I've always wondered why films and TV series (with limited budgets) don't just use off-the-shelf screens from Windows, OS X, or Linux distros. Are there some copyright/trademark issues that get in the way? It seems like a lot of work to develop your own UI that will only be on the screen for a few seconds.

I did notice that in an episode of Homeland that Saul was runing Media Player Classic on Windows to watch a video from an SD card, with the titlebar blurred out (so the name of the app wasn't visible). Later, another character watches the same video but there's a total custom UI used to bring up the video. In the same episode.

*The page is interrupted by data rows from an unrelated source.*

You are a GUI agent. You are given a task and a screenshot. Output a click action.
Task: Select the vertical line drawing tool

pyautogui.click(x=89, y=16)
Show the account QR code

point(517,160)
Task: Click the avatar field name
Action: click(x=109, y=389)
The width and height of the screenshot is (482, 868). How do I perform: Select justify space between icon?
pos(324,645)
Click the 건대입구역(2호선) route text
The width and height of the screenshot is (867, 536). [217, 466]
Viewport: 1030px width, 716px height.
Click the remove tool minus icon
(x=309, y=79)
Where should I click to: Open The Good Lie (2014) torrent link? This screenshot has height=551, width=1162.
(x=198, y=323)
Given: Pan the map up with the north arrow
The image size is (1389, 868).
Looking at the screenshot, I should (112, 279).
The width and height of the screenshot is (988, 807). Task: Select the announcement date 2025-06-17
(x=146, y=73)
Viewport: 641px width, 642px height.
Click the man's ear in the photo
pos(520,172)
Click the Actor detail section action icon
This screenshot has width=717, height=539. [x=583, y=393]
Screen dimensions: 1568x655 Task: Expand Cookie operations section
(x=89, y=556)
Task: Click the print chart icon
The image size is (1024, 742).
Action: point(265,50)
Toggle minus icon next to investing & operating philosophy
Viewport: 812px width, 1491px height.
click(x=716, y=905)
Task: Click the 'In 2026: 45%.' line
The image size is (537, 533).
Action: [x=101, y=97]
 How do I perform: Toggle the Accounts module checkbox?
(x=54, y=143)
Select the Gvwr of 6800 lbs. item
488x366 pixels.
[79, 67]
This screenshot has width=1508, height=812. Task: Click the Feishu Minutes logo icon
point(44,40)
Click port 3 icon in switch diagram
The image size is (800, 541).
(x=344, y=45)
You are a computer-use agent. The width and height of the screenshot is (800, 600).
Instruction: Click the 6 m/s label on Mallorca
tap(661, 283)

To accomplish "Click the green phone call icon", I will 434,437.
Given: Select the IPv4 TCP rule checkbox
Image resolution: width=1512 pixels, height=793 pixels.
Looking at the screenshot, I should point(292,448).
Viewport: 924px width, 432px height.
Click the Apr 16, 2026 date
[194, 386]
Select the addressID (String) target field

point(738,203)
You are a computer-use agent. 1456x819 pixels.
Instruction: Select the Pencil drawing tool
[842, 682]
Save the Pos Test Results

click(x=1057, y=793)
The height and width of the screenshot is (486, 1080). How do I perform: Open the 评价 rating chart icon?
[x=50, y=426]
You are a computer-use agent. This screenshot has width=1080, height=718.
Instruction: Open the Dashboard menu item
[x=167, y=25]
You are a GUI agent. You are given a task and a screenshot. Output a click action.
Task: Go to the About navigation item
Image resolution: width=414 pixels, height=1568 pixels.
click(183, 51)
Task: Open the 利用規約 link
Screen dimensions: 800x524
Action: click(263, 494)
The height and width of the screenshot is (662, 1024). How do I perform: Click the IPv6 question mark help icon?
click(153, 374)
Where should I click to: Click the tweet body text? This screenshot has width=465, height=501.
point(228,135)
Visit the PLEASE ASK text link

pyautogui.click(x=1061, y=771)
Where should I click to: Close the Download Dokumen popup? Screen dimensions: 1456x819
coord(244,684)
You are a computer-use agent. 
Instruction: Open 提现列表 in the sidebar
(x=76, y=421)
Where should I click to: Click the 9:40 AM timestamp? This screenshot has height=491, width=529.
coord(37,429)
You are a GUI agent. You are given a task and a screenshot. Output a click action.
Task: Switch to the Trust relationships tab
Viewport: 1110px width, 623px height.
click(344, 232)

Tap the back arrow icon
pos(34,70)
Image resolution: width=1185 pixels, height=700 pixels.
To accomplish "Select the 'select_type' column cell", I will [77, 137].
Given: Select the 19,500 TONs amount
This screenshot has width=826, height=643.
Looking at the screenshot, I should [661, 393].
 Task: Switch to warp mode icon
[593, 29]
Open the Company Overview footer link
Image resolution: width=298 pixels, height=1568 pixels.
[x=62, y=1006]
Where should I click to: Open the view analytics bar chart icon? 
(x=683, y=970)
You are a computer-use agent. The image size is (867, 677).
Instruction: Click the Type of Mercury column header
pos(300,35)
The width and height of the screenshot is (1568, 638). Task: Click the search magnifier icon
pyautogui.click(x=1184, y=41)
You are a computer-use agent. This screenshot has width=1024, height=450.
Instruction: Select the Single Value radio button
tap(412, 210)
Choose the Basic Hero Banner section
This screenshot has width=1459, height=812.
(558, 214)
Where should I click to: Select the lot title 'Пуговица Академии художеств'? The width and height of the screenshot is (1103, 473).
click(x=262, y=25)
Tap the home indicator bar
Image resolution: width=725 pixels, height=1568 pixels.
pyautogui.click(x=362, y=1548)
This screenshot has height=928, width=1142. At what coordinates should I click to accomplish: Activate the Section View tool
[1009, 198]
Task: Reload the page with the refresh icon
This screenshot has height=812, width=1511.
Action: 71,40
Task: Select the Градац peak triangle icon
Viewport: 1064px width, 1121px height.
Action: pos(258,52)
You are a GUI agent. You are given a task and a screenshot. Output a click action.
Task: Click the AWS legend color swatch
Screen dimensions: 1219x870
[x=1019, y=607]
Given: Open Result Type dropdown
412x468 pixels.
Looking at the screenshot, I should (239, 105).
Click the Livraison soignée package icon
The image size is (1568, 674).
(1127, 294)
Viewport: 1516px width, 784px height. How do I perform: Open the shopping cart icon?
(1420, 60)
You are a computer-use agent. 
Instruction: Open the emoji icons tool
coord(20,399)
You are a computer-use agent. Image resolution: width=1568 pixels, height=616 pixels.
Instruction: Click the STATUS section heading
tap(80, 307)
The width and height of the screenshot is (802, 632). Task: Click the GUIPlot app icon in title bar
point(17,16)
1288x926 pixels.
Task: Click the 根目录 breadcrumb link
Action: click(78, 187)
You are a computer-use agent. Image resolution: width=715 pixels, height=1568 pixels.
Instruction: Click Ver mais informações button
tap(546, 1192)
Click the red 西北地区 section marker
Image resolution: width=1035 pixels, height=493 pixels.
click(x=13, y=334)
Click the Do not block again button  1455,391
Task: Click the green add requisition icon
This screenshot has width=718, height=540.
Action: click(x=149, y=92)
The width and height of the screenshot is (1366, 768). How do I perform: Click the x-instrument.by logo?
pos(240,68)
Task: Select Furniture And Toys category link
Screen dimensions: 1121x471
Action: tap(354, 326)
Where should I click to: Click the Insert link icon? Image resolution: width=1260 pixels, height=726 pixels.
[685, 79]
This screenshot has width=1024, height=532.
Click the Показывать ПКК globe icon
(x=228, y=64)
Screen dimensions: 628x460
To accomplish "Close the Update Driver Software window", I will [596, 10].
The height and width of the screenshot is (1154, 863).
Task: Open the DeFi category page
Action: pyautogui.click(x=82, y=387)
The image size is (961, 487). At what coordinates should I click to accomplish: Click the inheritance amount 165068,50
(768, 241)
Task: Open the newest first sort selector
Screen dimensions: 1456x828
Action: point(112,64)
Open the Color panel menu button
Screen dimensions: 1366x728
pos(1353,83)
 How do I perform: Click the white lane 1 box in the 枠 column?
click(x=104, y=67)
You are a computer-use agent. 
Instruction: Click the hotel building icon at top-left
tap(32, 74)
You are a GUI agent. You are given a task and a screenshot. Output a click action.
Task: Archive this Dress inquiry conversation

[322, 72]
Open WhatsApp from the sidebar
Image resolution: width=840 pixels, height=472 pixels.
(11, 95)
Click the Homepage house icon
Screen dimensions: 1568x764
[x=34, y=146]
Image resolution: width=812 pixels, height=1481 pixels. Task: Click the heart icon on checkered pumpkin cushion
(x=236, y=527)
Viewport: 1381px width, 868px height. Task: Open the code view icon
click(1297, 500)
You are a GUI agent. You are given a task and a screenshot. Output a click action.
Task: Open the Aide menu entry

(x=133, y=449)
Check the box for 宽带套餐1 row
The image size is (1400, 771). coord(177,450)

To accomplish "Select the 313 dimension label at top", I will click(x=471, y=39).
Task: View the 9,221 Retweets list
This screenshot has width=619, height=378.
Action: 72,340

Personally I get annoyed whenever I see product placements, like Macbooks, or iPhones, or Windows screens in movies, not to mention Google/Bing searches or Xbox/Playstations in futuristic settings.

Especially when I go to a movie theater, I go there to watch a movie that I pay for. I'm not paying between $7 and $20 to watch a commercial.

Why? These are brands and products the vast majority of the public use and know. It would make a film less realistic if their products didn't appear.

I agree that blatant product placement is offensive (Bond), but just having a Macbook on a table doesn't annoy.

Actually, it's highly unrealistic to see everyone using the exact same platform or exact same software. Especially the Apple products, as their perception of ubiquity is highly inflated by their advertising.
It's also highly unrealistic to see everyone looking like actors and supermodels. Especially within the set of people who know emacs and nmap.
In The Matrix Reloaded, Trinity uses nmap and then an OpenSSH exploit that was published a couple months before the film officially opened in theaters. Contrast this with Swordfish, where you get lines like (I'm paraphrasing from memory), "We have a DS3, allowing you to access eight systems simultaneously." Ugh, just hit stop and go outside.

Back on topic, Tron: Legacy to me feels like a highly technological father/son movie, in the same way that Google is a highly technological advertising company. So it seems we're already living in the future. "The Matrix has you..."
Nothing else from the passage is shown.